Imagination's OmniShield offers scalable security and multiple domains for newly connected devices, such as those that make up the Internet of things.
Imagination Technologies is introducing a technology designed to bring greater security to SoCs that will power not only smartphones, but also in-car systems, gateway routers and devices for the growing Internet of things.
The company, which makes its own MIPS-based systems-on-a-chip (SoCs) as well as GPUs and other processors, is unveiling OmniShield, a technology that offers multiple security domains to ensure that each application and operating system on the SoC can run independently from each other without impacting performance or power efficiency.
The multiple domains—up to eight separate hardware zones can be created for various applications and operating systems—enable such secure processes as digital rights management (DRM) and payment systems that can securely run side-by-side with non-secure tasks such as gaming and Web browsing. This capability will become increasingly important as Internet of things (IoT) devices become more commonplace.
Security is a key issue in the IoT, given the rapid growth in the number of connected devices. Cisco Systems officials estimate that by 2020, there will be more than 50 billion connected devices globally, quickly growing the attack surface for cyber-criminals. Imagination is looking to challenge Intel and ARM with its low-power MIPS architecture in everything from automotive technology and the IoT to smarpthones and tablets.
ARM offers its own mobile hardware security in its TrustZone technology, which separates a secure zone from a non-secure environment.
OmniShield addresses not only the CPU in an SoC, but also the GPU and other processors, all of which share application data and resources in heterogeneous environments, Imagination officials said. The GPU and other SoC components increasingly face the same exposure as the CPU, which means they will need the same protections, according to Imagination officials.
The technology, which covers both hardware and software, also makes life easier for developers, who will be able to develop code in virtualized environments, the company said.

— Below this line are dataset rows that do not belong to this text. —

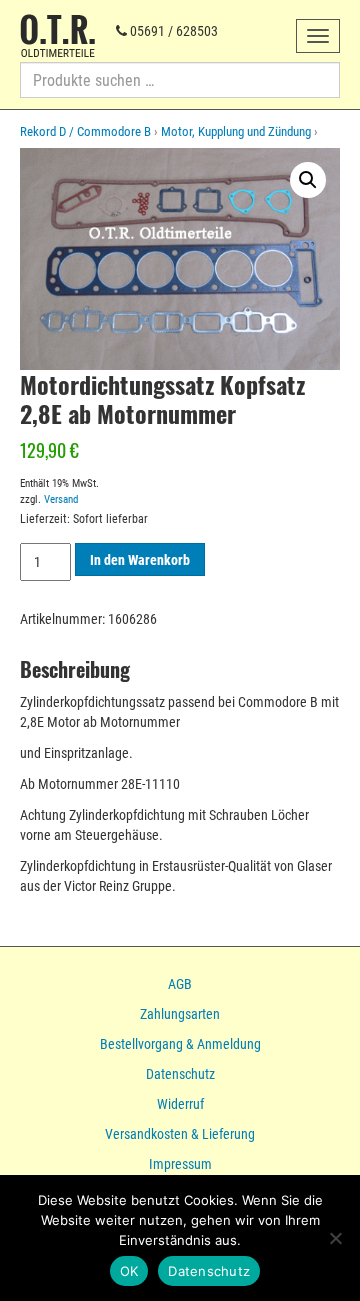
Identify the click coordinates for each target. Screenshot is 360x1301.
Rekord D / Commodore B (85, 131)
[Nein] (335, 1238)
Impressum (180, 1164)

"There is revolution driving the world of semiconductors right now," Alexandru Voica, senior technology marketing specialist at Imagination, said in a post on the company blog
. "From wearables to smart cars and homes, it seems connectivity is replacing orange as the new black of worldwide innovation. However, when connecting billions of users to the internet and to each other, companies must ensure that devices implement future-proof security. The easiest way to address this is by relying on a powerful of hardware and software—and this is where OmniShield from Imagination steps in."
Current security offerings—which Imagination officials said tend to be CPU-centric and binary, with one secure zone and one non-secure zone—are good enough for products on the market now, Voica wrote. However, the multiple security domains and the ability to scale is what differentiates OmniShield and makes it a better fit for the next generation of connected products that need to support a growing array of applications and services. For example, set-top boxes now must not only protect broadcast content, but also over-the-top (OTT) streaming video and third-party applications. In addition, communications in cars is being tied tightly to smartphones and their host of third-party applications.
He compared OmniShield and its multiple domains to a house that not only has locks on the outside doors and windows, but also locks on every door within the house and on storage boxes within those rooms.
The ability to create such multiple security domains is a feature on Imaginations MIPS Warrior CPUs, but also on its PowerVR Series7 GPUS—and select PowerVR Series6XT GPUs—and Ensigma network processors, according to Voica. All of the processors in an SoC are protected, officials said.
A security working group within the Prpl Foundation
—an industry group Imagination launched last year
to accelerate the adoption of its low-power MIPS architecture—is working to create an overall security framework, open APIs and reference platforms, according to company officials. Among the members of the working group are Qualcomm, Broadcom and Intel's Lantiq business.
Imagination and others in the Prpl Foundation also are working on a range of OmniShield-ready IP technologies, such as trusted boot and other security features, as well as trusted hypervisors and secure OS. The first of these will become available this year through the foundation.